The best way is to ensure you are qualified for the position you are applying for. No sense applying for a job you have no, or few, qualifications for. People argue with me all the time saying there is nothing wrong with dropping off a generic resume because you never know when you might be in the right place at the right time. I don’t argue back because that’s true. There are no hard and fast rules about how to apply for a job and there are as many ways to do it as there are jobs to be had. But if you are committed to a serious job search with the intent of getting a job fast, do yourself a favour and find some job postings that can help you customize and target your resume.
Applicant Tracking Systems score your resume based on how well the information in it matches the job requirements. Those free government-funded employment centres call that “skills matching”, but there is much more to an ATS-friendly resume than simply listing a bunch of bulleted lines mirroring the skills and qualifications described in the job posting.
While ATSs scan your resume for the keywords and keyphrases used in the job posting, they also recognize when those keywords and phrases have merely been regurgitated into a resume. A resume that matches too closely (that is, a 95 percent or higher match) may actually be flagged by the ATS and ultimately disqualified. You’ll have to put some work into incorporating the job posting information into your resume organically, using as many of the keywords and phrases as you truthfully can but being sure not to overuse them.
At the top of this post I mentioned that an ATS is used to filter out unsuitable resumes. But what if you are well-suited to the job you’ve applied for and still didn’t get a call for an interview? In that case, it may be you had enough keywords and phrases in your resume to get past the ATS, but not enough, or not the right information to impress a human. Ultimately, it is a human being who decides who to call for an interview, so while you are tasked with making sure your resume is ATS-friendly, you must also ensure it will appeal to a human being.
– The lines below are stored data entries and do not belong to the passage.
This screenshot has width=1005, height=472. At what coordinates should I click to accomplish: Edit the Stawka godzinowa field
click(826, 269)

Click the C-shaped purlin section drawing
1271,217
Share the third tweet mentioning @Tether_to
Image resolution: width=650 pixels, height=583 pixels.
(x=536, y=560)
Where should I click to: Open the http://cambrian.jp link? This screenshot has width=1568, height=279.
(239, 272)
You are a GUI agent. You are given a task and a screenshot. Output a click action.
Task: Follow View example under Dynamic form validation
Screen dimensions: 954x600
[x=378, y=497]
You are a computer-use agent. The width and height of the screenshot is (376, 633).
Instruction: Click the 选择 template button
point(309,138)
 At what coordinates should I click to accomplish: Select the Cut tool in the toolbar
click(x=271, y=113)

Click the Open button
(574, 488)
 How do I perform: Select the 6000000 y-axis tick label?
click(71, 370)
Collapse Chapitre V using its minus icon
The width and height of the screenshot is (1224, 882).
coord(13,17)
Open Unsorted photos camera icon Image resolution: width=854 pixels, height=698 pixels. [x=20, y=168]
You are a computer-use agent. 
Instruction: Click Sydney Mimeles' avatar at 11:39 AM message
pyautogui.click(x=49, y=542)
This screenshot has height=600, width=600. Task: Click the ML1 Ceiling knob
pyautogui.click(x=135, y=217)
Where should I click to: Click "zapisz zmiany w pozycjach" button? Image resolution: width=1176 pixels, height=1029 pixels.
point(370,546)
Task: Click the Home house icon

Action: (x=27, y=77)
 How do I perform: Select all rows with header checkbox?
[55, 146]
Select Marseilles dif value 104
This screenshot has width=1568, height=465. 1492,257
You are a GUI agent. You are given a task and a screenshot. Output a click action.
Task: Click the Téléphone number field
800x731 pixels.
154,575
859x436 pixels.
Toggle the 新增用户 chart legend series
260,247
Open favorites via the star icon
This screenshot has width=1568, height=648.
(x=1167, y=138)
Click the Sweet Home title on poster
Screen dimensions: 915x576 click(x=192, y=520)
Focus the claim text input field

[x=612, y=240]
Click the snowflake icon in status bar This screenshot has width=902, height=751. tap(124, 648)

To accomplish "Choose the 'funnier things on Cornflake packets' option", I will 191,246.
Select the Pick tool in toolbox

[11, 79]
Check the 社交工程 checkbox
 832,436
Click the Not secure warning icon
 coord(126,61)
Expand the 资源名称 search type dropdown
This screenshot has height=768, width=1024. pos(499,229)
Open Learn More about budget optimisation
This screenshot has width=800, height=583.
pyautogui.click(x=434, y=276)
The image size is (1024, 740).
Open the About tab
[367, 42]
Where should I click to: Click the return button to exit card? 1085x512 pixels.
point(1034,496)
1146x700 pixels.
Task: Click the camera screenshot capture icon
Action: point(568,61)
If you have the skills, qualifications, and (in most cases) experience, but you aren’t getting interviews, I urge you to try to realize that resume-writing these days is almost an art. A lot of people think they can do it themselves but, unless they have done a lot of research and a lot of practicing, they really don’t know what makes a great resume that will get past an ATS, and, impress a human reader.
Alright all you job-seekers, there it is for today. Remember, since I am an expert resume-writer I can develop your resume and cover letter for you, so don’t stress! Believe me, there is no shame in getting a professional to write such an important document for you. And, as always, I want your feedback and comments so I can make this blog really useful and helpful to all job-seekers.
Thanks for your time today!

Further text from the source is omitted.